[START OF Exercise input]

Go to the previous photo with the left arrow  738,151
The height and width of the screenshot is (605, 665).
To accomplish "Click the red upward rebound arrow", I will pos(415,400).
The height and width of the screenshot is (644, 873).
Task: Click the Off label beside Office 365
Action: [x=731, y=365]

[END OF Exercise input]

→ Given instruction:
Rewrite every line of the listing above with "arrow" replaced by "pointer" wherever it occurs, leaving everything else untouched.

→ Task output:
Go to the previous photo with the left pointer  738,151
The height and width of the screenshot is (605, 665).
To accomplish "Click the red upward rebound pointer", I will pos(415,400).
The height and width of the screenshot is (644, 873).
Task: Click the Off label beside Office 365
Action: [x=731, y=365]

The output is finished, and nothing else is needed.